Provided by Databricks Labs
Impulse is a Python-based analytics library designed for
processing large-scale time-series measurement data.
Capabilities
Time-Series Query Language
Express signal arithmetic, event conditions, and aggregations in TSAL — a concise, Matlab-style Python syntax.
Pluggable Query Engine
Compile TSAL expressions into distributed Spark execution via interchangeable solvers tuned to each silver-layer layout.

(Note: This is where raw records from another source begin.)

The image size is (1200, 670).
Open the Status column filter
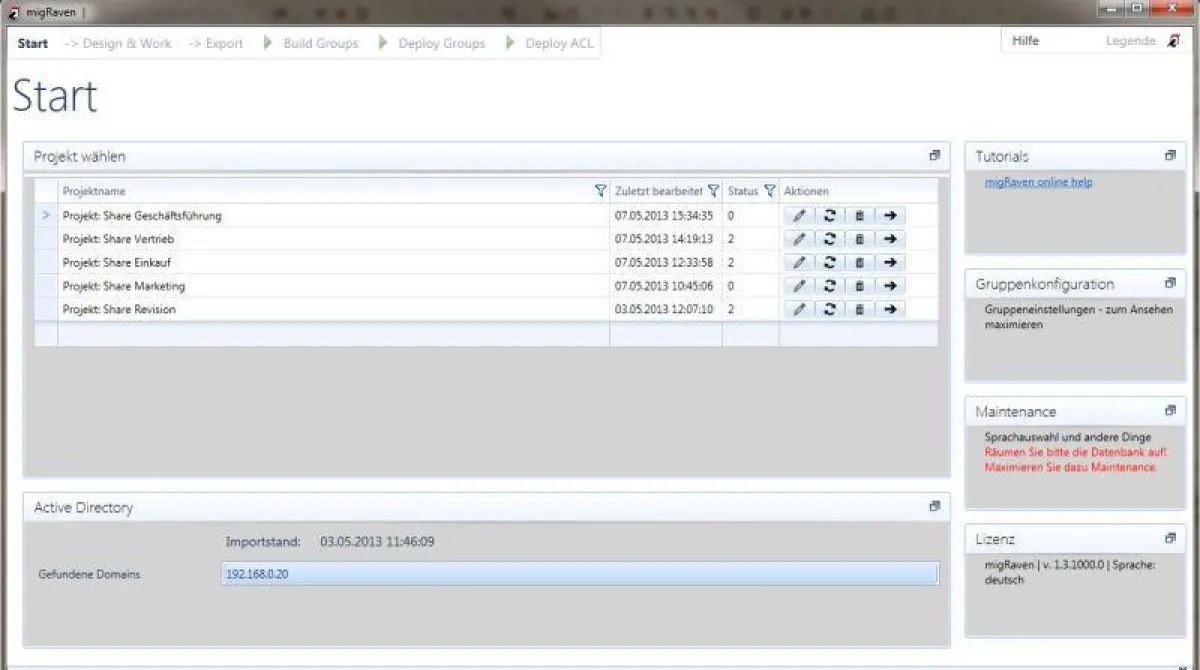tap(769, 190)
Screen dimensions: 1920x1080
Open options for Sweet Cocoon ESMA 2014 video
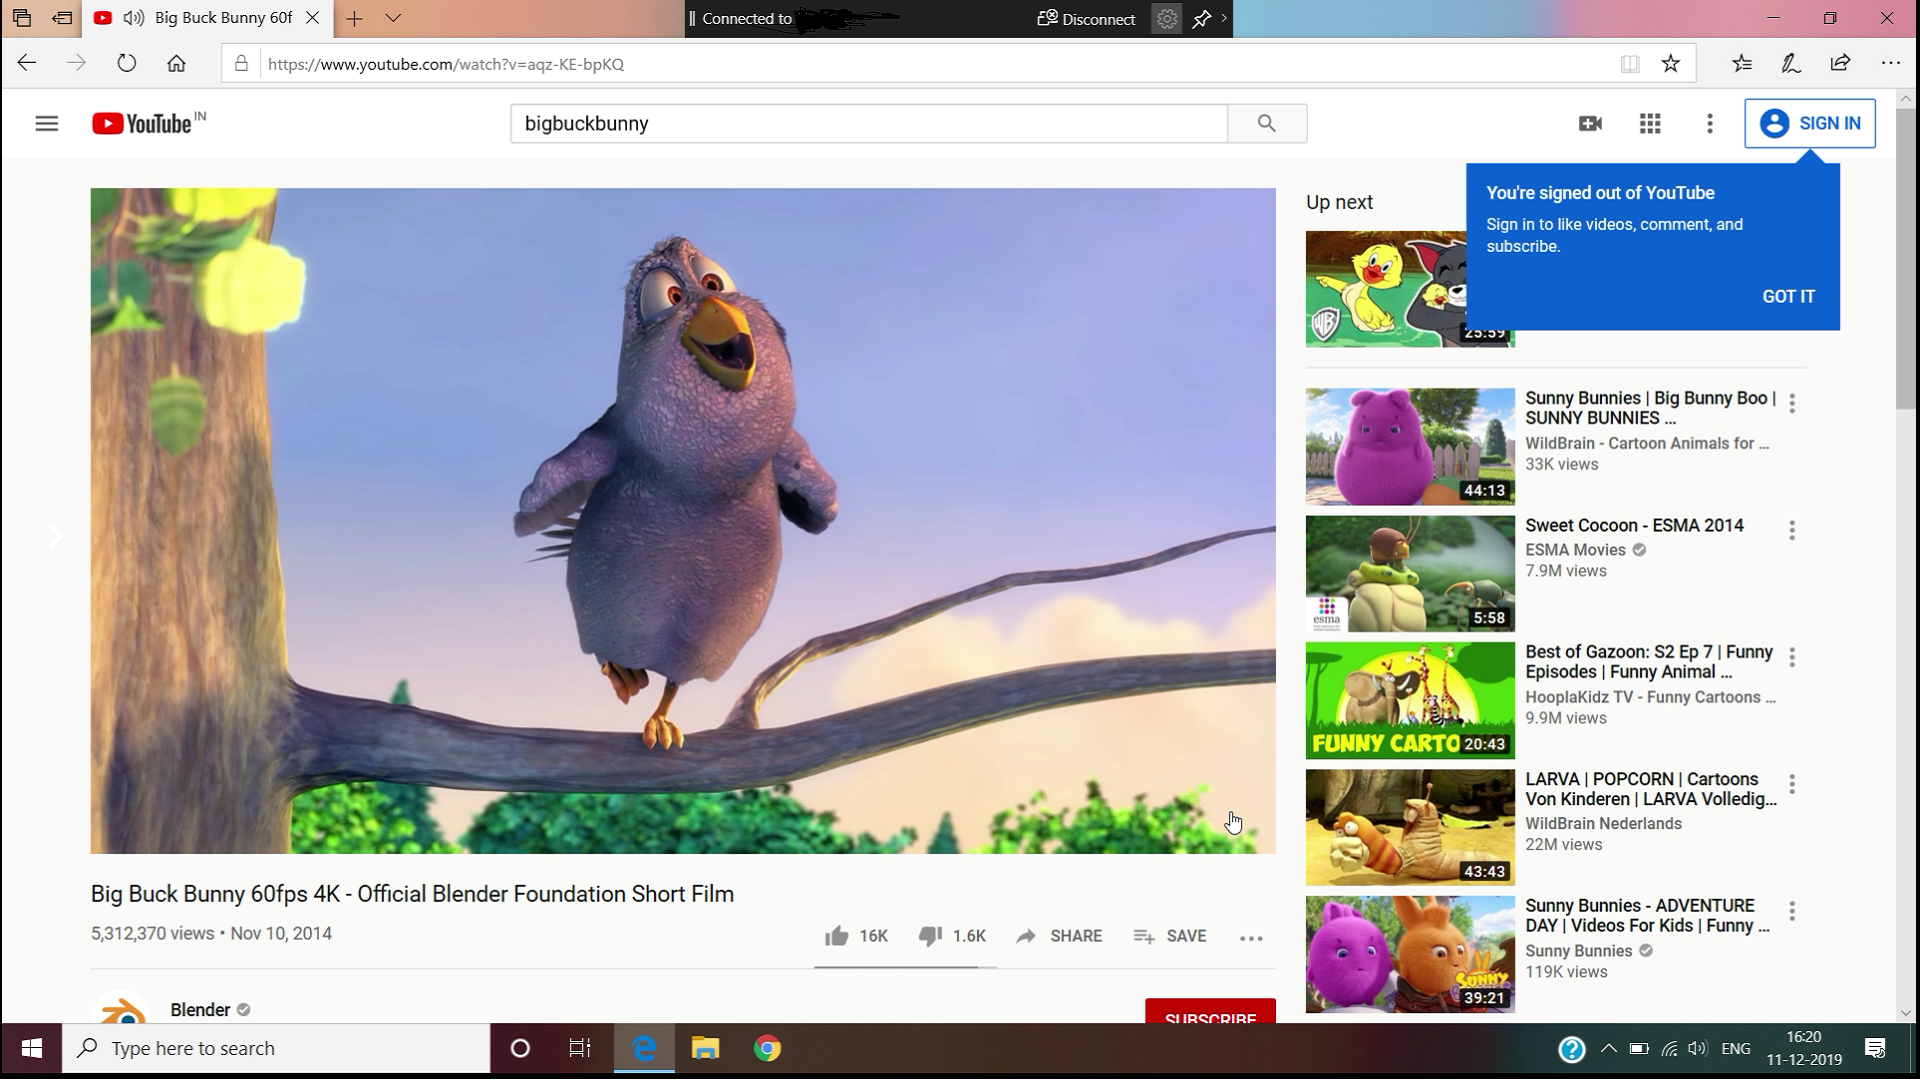(x=1790, y=528)
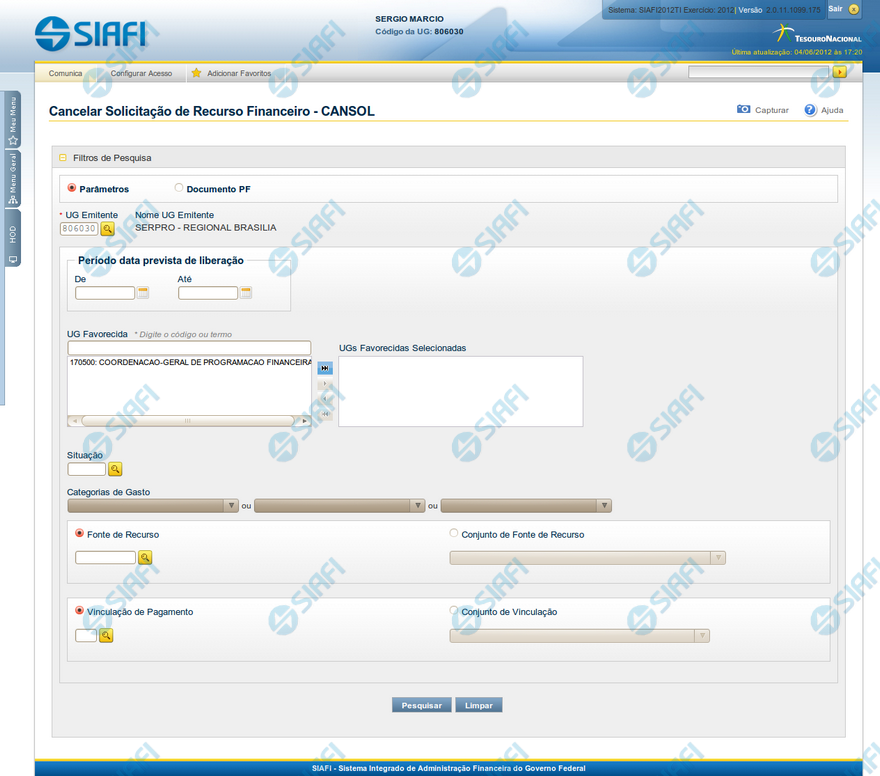
Task: Click the Vinculação de Pagamento search icon
Action: coord(106,635)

Domain-Specific Data Model
Measurement recordings modeled as containers of channels, each enriched with container- and channel-level attributes and metrics.
Domain-Aware Aggregations
Compute histograms, 2D heatmaps, and event-scoped statistics, weighted by duration, distance, or a custom expression.
Event Detection
Define events from boolean signal logic and extract event instances with start/end timestamps.
Channel Scalability
Supports and scales to thousands of channels with different sampling rates, handling diverse sensor data simultaneously.
PySpark Native
Built on Apache Spark and Delta Lake for distributed processing of petabyte-scale sensor data.
Star Schema Output
Persist results to a normalized gold layer with dimension and fact tables.
Unity Catalog Integration
Keep outputs governed and discoverable in enterprise Databricks lakehouse environments.
Config-Driven Setup
Control source tables, sink targets, and dimensions from JSON configuration files.